== Data in this exercise

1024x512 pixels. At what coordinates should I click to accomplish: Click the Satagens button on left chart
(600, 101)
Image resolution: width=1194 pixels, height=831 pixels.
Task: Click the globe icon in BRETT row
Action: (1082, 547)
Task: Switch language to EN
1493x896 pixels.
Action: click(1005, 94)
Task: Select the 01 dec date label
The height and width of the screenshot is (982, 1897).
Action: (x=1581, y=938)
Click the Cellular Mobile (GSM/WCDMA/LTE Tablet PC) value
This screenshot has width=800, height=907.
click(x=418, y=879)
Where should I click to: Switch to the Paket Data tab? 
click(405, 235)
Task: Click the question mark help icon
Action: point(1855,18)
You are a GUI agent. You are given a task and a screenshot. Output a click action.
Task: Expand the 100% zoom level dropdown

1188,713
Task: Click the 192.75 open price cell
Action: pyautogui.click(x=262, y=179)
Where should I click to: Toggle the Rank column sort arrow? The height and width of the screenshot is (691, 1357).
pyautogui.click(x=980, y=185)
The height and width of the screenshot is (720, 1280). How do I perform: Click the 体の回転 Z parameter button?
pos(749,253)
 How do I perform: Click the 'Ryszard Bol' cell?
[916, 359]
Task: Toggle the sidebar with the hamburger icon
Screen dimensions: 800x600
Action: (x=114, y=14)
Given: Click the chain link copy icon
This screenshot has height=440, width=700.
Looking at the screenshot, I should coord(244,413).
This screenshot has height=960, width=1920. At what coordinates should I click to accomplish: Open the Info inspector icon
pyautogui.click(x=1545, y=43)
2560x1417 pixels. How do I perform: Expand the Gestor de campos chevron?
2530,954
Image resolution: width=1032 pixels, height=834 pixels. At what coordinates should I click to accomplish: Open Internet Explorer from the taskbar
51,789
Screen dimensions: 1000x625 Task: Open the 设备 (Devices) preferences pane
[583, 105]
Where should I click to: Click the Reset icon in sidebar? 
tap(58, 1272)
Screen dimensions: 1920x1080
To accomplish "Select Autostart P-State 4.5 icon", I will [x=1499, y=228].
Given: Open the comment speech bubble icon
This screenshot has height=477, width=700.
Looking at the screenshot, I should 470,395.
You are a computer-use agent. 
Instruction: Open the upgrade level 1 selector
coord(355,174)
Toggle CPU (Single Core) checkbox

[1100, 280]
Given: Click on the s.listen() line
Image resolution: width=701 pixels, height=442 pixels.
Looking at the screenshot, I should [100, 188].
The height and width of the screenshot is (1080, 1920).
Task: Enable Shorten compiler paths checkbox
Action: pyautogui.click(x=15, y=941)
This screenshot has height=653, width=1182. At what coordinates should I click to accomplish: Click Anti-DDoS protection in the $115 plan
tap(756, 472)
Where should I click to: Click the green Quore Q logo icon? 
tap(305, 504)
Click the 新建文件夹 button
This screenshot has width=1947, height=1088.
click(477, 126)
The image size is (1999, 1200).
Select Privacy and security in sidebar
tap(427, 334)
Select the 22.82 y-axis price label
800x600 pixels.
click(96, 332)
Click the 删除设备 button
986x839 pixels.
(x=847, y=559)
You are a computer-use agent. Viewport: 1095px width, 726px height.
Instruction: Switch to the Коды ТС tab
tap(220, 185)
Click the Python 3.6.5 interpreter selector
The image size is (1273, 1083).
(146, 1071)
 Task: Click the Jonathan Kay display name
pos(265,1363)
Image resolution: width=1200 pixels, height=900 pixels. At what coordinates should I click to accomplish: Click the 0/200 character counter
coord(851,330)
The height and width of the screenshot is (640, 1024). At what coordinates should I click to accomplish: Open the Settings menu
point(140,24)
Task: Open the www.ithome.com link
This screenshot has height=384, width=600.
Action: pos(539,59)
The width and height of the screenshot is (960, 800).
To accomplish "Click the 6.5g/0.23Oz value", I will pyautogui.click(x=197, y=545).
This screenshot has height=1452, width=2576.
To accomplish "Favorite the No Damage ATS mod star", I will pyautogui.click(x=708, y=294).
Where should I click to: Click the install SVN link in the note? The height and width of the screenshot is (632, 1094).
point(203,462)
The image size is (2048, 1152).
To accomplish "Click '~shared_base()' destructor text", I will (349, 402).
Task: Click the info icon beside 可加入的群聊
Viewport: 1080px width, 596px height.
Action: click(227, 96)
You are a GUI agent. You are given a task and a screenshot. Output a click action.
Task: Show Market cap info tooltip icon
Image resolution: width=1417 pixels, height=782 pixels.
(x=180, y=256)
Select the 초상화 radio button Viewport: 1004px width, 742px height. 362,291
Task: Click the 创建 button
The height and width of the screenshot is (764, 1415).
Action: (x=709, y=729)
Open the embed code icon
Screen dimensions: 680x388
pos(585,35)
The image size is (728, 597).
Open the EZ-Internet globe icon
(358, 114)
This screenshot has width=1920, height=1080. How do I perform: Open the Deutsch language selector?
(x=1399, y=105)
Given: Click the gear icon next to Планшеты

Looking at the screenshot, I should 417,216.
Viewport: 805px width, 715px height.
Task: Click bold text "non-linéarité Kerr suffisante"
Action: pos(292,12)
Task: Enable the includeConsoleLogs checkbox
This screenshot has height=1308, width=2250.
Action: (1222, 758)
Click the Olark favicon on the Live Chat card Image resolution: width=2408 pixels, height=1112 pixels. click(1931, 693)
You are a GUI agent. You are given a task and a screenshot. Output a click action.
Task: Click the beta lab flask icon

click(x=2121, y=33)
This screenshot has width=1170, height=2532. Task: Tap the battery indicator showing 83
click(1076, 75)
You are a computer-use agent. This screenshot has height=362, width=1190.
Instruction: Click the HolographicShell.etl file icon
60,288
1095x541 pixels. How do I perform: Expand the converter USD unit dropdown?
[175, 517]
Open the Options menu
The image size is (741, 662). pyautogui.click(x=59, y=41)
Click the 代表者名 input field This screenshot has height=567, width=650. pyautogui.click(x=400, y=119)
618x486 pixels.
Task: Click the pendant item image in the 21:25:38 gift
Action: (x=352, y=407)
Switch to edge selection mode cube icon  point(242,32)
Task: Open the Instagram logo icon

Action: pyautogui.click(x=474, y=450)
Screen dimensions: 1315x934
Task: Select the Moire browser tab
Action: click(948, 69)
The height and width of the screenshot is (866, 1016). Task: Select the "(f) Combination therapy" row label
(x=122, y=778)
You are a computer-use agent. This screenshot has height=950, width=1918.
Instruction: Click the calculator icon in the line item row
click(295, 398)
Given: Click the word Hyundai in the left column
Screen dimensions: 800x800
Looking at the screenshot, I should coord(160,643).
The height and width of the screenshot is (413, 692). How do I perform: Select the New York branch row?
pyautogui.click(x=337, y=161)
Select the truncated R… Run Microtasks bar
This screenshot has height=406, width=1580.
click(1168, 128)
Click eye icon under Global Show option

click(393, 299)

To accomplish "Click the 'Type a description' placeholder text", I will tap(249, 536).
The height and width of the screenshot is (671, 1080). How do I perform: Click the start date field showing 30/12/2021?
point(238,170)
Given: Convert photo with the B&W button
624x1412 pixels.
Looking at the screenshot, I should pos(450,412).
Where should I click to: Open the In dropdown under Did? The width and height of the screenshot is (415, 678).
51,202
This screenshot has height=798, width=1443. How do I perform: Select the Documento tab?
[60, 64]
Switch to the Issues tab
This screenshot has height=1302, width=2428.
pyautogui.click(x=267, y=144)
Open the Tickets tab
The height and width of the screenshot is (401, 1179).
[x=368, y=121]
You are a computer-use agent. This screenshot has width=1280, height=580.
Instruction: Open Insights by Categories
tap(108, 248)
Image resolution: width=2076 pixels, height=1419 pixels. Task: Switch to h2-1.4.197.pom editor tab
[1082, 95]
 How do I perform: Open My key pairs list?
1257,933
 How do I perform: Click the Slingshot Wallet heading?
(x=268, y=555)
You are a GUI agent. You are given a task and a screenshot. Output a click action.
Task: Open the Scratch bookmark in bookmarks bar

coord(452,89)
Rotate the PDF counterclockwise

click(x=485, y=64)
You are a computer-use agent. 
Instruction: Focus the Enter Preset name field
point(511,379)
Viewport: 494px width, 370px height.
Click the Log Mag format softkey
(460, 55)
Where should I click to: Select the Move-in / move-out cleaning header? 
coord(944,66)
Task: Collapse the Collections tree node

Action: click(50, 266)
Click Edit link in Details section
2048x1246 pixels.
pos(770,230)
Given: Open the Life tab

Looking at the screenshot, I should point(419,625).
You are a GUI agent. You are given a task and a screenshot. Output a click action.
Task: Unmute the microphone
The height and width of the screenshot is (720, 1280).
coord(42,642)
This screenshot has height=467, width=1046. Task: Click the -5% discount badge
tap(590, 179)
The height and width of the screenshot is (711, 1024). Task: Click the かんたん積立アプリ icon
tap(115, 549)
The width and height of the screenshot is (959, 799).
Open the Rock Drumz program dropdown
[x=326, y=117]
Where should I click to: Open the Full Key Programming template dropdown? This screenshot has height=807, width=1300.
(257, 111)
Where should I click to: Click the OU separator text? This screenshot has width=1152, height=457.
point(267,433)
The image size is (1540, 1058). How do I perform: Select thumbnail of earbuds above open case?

====

#### Work to be completed
Duplicate the data items word for word, beginning at the line that contains "Given: Open the Life tab" and continuing through the last line of the data items.

#### Worked solution
Given: Open the Life tab

Looking at the screenshot, I should point(419,625).
You are a GUI agent. You are given a task and a screenshot. Output a click action.
Task: Unmute the microphone
The height and width of the screenshot is (720, 1280).
coord(42,642)
This screenshot has height=467, width=1046. Task: Click the -5% discount badge
tap(590, 179)
The height and width of the screenshot is (711, 1024). Task: Click the かんたん積立アプリ icon
tap(115, 549)
The width and height of the screenshot is (959, 799).
Open the Rock Drumz program dropdown
[x=326, y=117]
Where should I click to: Open the Full Key Programming template dropdown? This screenshot has height=807, width=1300.
(257, 111)
Where should I click to: Click the OU separator text? This screenshot has width=1152, height=457.
point(267,433)
The image size is (1540, 1058). How do I perform: Select thumbnail of earbuds above open case?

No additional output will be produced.